(Текст страницы)
Само слово «физиогномика» (или «физиогномия») ныне требует своего комментария. В обыденном русском словоупотреблении непроизвольно возникают ассоциации то ли с физиономией, то ли с физиогномикой как искусством угадывания судьбы по чертам лица (ведущей свое происхождение от педагогики Конфуция). Между тем, для культурологии значимыми являются совсем другие ассоциации. Древнегреческое слово «физиогномика» (или «физиогномия») происходит от слияния двух слов: «фисис» или «фюсис» – природа, творение, и «гномон» – знаток. При не совсем буквальном переводе слова «физиогномия» в нем различают три сопряженных между собой значения: 1) особые приметы; 2) индивидуальный облик; 3) лицо. Последнее значение закрепляется во французском языке в слове «физиономия», откуда и перекочевывает в русский язык в качестве сленгового словечка (например, про ребенка иронично говорят «испачкал физиономию» или про взрослых говорят «дать по физиономии»). Между тем, «внутренняя форма» слова «физиогномия» расходится с бытовым словоупотреблением и отличается необыкновенным богатством смыслов гносеологического содержания.

(Что сделать) От слияния каких двух слов происходит древнегреческое слово «физиогномика», согласно тексту о значении этого слова, и что они означают?

Записи из набора данных:
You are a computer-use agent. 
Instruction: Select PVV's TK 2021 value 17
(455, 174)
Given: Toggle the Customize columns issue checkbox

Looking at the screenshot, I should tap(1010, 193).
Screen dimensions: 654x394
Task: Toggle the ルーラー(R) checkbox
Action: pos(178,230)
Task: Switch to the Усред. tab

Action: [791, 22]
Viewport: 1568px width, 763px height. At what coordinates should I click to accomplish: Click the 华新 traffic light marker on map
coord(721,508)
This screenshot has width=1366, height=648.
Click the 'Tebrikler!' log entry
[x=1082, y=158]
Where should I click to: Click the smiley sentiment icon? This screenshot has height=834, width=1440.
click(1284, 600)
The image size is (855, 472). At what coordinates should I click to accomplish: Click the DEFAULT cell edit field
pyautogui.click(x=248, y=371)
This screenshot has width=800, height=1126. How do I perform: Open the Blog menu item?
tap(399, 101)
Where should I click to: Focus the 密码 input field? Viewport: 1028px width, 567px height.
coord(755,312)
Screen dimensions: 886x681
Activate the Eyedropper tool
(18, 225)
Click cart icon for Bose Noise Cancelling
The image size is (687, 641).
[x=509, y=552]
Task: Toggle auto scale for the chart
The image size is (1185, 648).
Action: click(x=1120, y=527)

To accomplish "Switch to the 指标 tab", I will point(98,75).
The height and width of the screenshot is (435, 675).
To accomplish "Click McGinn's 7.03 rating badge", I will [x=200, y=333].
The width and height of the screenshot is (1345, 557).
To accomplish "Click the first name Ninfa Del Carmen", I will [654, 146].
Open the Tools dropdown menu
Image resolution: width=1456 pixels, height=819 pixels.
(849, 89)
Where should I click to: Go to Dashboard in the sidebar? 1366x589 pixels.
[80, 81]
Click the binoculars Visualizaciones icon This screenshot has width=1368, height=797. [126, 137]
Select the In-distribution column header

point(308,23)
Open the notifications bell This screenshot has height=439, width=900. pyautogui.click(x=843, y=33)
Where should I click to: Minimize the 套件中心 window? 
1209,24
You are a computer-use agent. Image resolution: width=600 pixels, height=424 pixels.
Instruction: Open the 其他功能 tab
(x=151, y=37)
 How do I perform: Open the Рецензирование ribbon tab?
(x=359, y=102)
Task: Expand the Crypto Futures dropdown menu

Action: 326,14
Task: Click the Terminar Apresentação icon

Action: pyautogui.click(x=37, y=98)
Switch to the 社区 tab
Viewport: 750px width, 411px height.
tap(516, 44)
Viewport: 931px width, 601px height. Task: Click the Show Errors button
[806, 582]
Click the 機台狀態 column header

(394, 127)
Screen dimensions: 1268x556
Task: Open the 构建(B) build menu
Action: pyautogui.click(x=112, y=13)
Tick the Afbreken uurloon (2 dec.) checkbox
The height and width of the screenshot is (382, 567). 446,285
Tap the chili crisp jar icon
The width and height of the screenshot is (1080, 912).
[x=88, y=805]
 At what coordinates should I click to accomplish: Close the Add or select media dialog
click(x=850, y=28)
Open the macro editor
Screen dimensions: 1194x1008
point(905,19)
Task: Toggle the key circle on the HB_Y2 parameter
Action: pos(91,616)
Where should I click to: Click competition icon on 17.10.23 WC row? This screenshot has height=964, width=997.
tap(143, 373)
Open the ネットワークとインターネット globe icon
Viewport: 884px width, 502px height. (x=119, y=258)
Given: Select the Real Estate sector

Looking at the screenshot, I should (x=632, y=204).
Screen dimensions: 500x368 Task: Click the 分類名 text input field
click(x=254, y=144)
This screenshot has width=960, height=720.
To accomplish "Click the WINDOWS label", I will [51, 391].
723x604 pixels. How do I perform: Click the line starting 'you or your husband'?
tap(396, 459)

(Ответ) От слияния слов «фисис» (или «фюсис»), что значит «природа, творение», и «гномон», что значит «знаток».